FRAGMENT TEKSTU:
* * *

Jestem Rosjanin. Dla mnie wymowa cz, szcz, dż, dź nie była taka trudna jak na przykład la, le, sy, my, ra i tak dalej bo po rosyjsku ich wymowa jest inna. Co do pogardliwych wyzwisk - wszyscy ich mają dla wszystkich
@@CrazyLeiFeng A Polacy to nie mają pogardliwych określeń na Rosjan? (i przedstawicieli innych nacji?) To że takie słowo istnieje, nie oznacza, że trzeba go używać.
Jestem pod wielkim wrażeniem nie tylko przygotowania merytorycznego, dobrania tematów, sposobu narracji oraz całego pomysłu na kanał, ale jeszcze oprawy graficznej pomocnej do lepszego zrozumienia słów, które wypowiadasz. Wielkie gratulacje! Te skojarzenia, urozmaicenia są w mojej opinii świetnie wykonane. Pozdrawiam ✨✌️
Jest kilka trudniejszych języków - niektóre języki indiańskie mają dziwną gramatykę i słownictwo. Chiński i generalnie języki tonalne są trudne,(nawet jeśli np. chiński ma znacznie prostszą gramatykę), bo ludzie nie używający języków tonalnych maja problem z nauczeniem się odróżniania wyrazów i sylab o podobnym brzmieniu a różnym tonie. Węgierski jako język aglutacyjny z rozbudowanym zestawem przypadków jest od strony gramatyki trudniejszy do nauczenia niż polski. Prawdziwą komplikacją polskiego jest tak naprawdę połączenie dość trudnej gramatyki i wymowy z bogactwem kulturowym - idiomatyką, stylizacjami. to oznacza, że polskiego można się nauczyć, ale żeby opanować go perfekcyjnie ze zrozumienia całej idiomatyki i wszystkich niuansów, czy bagażu historycznego, to trzeba już poświęcić z 10 razy więcej czasu na naukę nią w przypadku angielskiego, mimo, ze angielski ma teoretycznie więcej idiomów i więcej słów. Czyli polski na poziomie komunikatywnym nie jest trudny. Powiedzmy o jeden stopień trudniejszy od rosyjskiego i o dwa czy trzy stopnie prostszy od węgierskiego. Natomiast opanowanie go perfekcyjnie, jest prawie niewykonalne. Po prostu jest za dużo rzeczy do nauczenia.

* * *

DOSTARCZONE DANE:
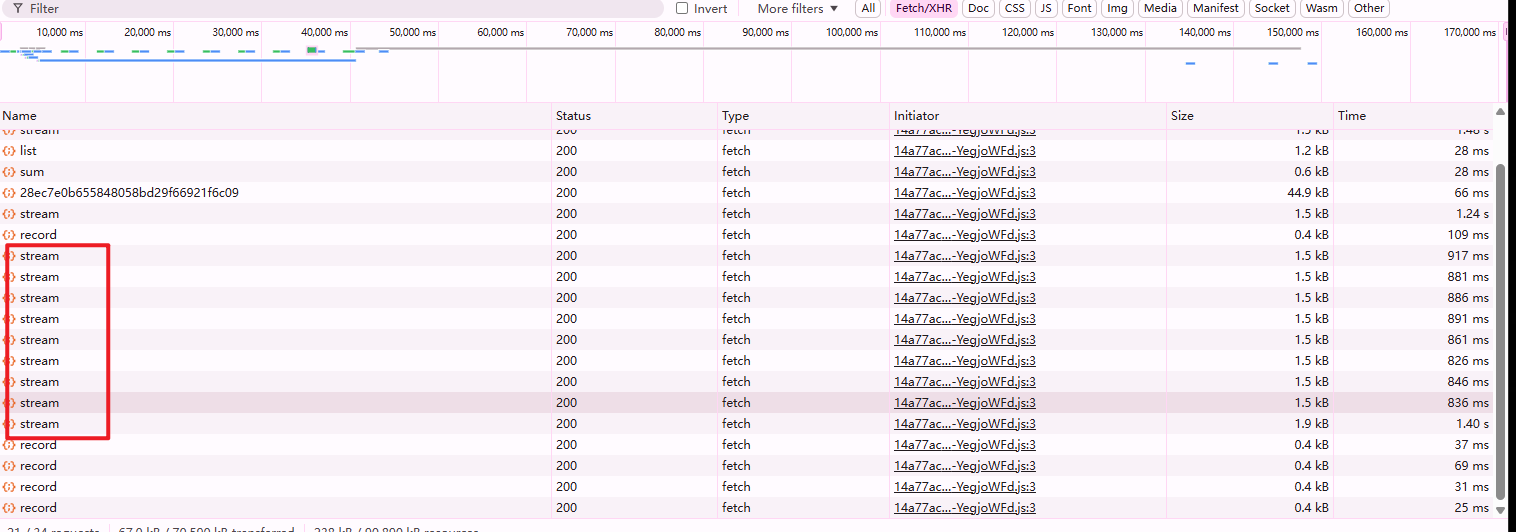Image resolution: width=1516 pixels, height=532 pixels.
Task: Enable the Fetch/XHR filter
Action: click(x=924, y=8)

* * *

POLECENIA:
**1)** Streść fragment tekstu w trzech zdaniach.
**2)** Odpowiedz krótko na pytania do fragmentu tekstu:
(a) Wymowa jakich głosek nie była według Rosjanina tak trudna?
(b) Który język według fragmentu jest od strony gramatyki trudniejszy do nauczenia niż polski?
(c) Ile razy więcej czasu niż na angielski trzeba według fragmentu poświęcić, by perfekcyjnie opanować polski?
**3)** Powiel dokładnie część fragmentu tekstu między słowami „Jestem Rosjanin. Dla” a „trzeba go używać.”, włącznie z nimi.

ODPOWIEDZI:
**1)** Autor pierwszego komentarza, Rosjanin, pisze, że wymowa cz, szcz, dż, dź nie była dla niego tak trudna jak la, le, sy, my czy ra, a w odpowiedzi ktoś zauważa, że istnienie pogardliwego słowa nie oznacza, że trzeba go używać. Kolejny komentarz chwali przygotowanie merytoryczne, dobór tematów, sposób narracji i oprawę graficzną kanału. Najdłuższa wypowiedź stwierdza, że polski na poziomie komunikatywnym nie jest trudny, ale opanowanie go perfekcyjnie, z całą idiomatyką i niuansami, jest prawie niewykonalne.

**2)**
(a) cz, szcz, dż, dź
(b) Węgierski.
(c) Około 10 razy więcej.

**3)**
Jestem Rosjanin. Dla mnie wymowa cz, szcz, dż, dź nie była taka trudna jak na przykład la, le, sy, my, ra i tak dalej bo po rosyjsku ich wymowa jest inna. Co do pogardliwych wyzwisk - wszyscy ich mają dla wszystkich
@@CrazyLeiFeng A Polacy to nie mają pogardliwych określeń na Rosjan? (i przedstawicieli innych nacji?) To że takie słowo istnieje, nie oznacza, że trzeba go używać.